Эта легенда давала видимость исторической обоснованности всѣмъ оппортунистамъ, всѣмъ соглашателямъ на Западѣ и въ особенности въ Россіи. Еще въ эпоху нашей первой революціи (1905 года) меньшевистская литература дала исторіи Франціи использованіе, которое въ прославленіи героическаго періода французской буржуазіи шло дальше, чѣмъ шли буржуазные историки, все же ограниченные въ своемъ творчествѣ дѣйствительною исторіей. И еще въ наши дни обычная схема разсужденій этой литературы такова: наша революція должна устранить помѣхи развитію буржуазнаго общества. Слѣдовательно, наша буржуазія,
подобно французской, заинтересована въ завершеніи переворота. А потому, если революціонная демократія не оттолкнетъ буржуазію своею „безтактностью“ и „эксцессами“, если она не будетъ выходить изъ рамокъ объективно осуществимаго,—изъ рамокъ того самаго, въ осуществленіи
чего заинтересована буржуазія,—эта демократія можетъ итти рука объ руку съ буржуазіей до конца революціи. И такъ какъ революція возведетъ буржуазію къ власти, то буржуазія съ самаго начала должна стать у власти, и лучше всего было бы, если бы демократія предоставила ей одной исполнить свою историческую миссію. Единственно разумное и цѣлесообразное, что остается на долю демократіи, это—осторожно, вѣжливо и деликатно буржуазію „подталкивать“.

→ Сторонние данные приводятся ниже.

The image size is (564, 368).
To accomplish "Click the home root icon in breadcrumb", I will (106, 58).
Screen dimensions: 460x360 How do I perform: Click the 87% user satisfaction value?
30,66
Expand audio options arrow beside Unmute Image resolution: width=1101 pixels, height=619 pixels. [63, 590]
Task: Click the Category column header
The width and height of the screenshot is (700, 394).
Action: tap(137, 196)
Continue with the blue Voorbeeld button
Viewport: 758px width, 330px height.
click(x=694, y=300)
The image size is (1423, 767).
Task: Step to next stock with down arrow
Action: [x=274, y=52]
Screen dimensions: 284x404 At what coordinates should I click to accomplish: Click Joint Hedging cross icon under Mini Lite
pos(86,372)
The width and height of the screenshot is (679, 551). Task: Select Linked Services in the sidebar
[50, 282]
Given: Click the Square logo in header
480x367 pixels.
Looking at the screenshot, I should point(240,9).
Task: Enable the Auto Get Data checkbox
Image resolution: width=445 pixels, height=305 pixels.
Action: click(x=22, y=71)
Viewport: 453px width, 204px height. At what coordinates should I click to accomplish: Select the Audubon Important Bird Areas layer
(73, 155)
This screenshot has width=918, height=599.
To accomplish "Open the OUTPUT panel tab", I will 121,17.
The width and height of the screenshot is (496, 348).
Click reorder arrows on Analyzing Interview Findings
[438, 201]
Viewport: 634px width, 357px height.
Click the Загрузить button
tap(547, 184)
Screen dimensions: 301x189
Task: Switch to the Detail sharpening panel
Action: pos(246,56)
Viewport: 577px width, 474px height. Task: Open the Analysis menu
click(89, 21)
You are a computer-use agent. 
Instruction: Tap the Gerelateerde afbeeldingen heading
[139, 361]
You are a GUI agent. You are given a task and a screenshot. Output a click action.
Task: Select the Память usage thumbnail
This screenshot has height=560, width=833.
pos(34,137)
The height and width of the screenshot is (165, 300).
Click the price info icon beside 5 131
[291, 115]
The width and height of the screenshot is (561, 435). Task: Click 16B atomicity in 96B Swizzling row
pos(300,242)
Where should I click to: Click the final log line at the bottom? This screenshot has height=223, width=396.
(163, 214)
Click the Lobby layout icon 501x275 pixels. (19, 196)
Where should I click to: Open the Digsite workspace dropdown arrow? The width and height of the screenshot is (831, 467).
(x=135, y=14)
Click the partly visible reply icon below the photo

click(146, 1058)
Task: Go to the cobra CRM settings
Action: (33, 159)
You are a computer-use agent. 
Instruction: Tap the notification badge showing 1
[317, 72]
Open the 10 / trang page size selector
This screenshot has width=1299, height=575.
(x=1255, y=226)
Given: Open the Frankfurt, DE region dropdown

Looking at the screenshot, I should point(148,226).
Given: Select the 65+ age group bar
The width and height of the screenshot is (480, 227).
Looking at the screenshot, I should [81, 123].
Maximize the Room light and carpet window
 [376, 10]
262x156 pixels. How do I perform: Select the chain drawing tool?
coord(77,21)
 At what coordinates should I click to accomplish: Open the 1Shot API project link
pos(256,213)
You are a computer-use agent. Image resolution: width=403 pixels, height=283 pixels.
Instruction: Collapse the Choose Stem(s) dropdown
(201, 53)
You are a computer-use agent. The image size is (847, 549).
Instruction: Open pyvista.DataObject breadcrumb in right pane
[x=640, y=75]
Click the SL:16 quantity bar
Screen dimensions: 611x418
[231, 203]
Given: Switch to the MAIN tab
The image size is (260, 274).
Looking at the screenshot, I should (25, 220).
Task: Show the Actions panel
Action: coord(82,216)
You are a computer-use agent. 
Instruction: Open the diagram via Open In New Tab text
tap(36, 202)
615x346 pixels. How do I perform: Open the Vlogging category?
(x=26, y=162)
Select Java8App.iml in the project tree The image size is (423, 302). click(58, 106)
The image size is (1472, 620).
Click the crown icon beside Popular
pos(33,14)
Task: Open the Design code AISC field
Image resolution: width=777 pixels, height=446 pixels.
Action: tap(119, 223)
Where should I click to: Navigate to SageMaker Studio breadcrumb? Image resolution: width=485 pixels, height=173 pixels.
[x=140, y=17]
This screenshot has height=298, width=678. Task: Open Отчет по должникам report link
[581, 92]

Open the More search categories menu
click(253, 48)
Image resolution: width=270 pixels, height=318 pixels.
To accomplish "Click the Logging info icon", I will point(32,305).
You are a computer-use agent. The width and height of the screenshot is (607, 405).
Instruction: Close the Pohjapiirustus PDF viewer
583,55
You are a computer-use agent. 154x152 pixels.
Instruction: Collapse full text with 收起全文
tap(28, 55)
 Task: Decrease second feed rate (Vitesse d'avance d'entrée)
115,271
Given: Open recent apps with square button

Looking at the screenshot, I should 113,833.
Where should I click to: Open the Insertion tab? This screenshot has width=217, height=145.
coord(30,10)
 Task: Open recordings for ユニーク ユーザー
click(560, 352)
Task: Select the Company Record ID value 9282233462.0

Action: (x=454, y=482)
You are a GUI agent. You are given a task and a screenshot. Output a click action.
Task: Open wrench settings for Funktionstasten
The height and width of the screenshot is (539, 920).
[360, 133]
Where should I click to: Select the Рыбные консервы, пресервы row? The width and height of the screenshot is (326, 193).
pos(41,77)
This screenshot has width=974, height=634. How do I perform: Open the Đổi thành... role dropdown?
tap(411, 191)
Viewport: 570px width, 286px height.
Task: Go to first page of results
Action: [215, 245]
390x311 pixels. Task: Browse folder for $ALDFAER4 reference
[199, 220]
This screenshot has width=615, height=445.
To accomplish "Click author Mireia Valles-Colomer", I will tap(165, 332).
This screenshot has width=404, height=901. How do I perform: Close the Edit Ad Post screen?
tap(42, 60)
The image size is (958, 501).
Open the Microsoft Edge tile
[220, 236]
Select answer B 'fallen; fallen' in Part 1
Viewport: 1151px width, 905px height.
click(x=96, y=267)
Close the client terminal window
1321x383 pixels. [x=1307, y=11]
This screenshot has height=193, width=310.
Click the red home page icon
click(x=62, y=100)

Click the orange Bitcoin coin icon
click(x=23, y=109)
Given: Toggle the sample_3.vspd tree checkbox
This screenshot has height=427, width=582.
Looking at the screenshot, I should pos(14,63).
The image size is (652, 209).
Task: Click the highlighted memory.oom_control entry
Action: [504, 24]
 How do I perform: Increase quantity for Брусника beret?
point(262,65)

Книга Кунова способна положить конецъ этой легендѣ и ея русскому использованію. Уже тотъ очеркъ предреволюціонной Франціи, который данъ въ выходящемъ сейчасъ первомъ выпускѣ, показываетъ,
насколько сложенъ былъ дѣйствительный общественный строй Франціи по сравненію съ только что изложенными историческими домыслами. А когда Куновъ перейдетъ къ изображенію революціонныхъ событій,
то окажется, что двигателемъ революціи была революціонная демократія: „низы“ городского и деревенскаго населенія. Напротивъ, буржуазія въ своей массѣ, за исключеніемъ нѣкоторыхъ малочисленныхъ группъ,
повернулась спиной къ революціи не „на второй“, а „въ первый“ же ея день. Да и эти группы были отнюдь не двигателями, а могильщиками развертывающейся демократической революціи: ихъ умѣренный
либерализмъ долженъ былъ убить революцію, исторически онъ не имѣлъ иного значенія. Даже эти группы были не революціонными борцами, а соглашателями, которые, пользуясь революціонной борьбой демократіи,
хотѣли только соучастія въ старой власти, но отнюдь не ея рѣшительнаго уничтоженія. Торгъ съ старою властью, а не борьба, рѣшительная ненависть къ дѣйствительно революціоннымъ борцамъ, а не готовность къ союзу съ ними, починочки и поправочки въ старомъ, а не его ниспроверженіе,—такова была позиція этихъ группъ буржуазіи.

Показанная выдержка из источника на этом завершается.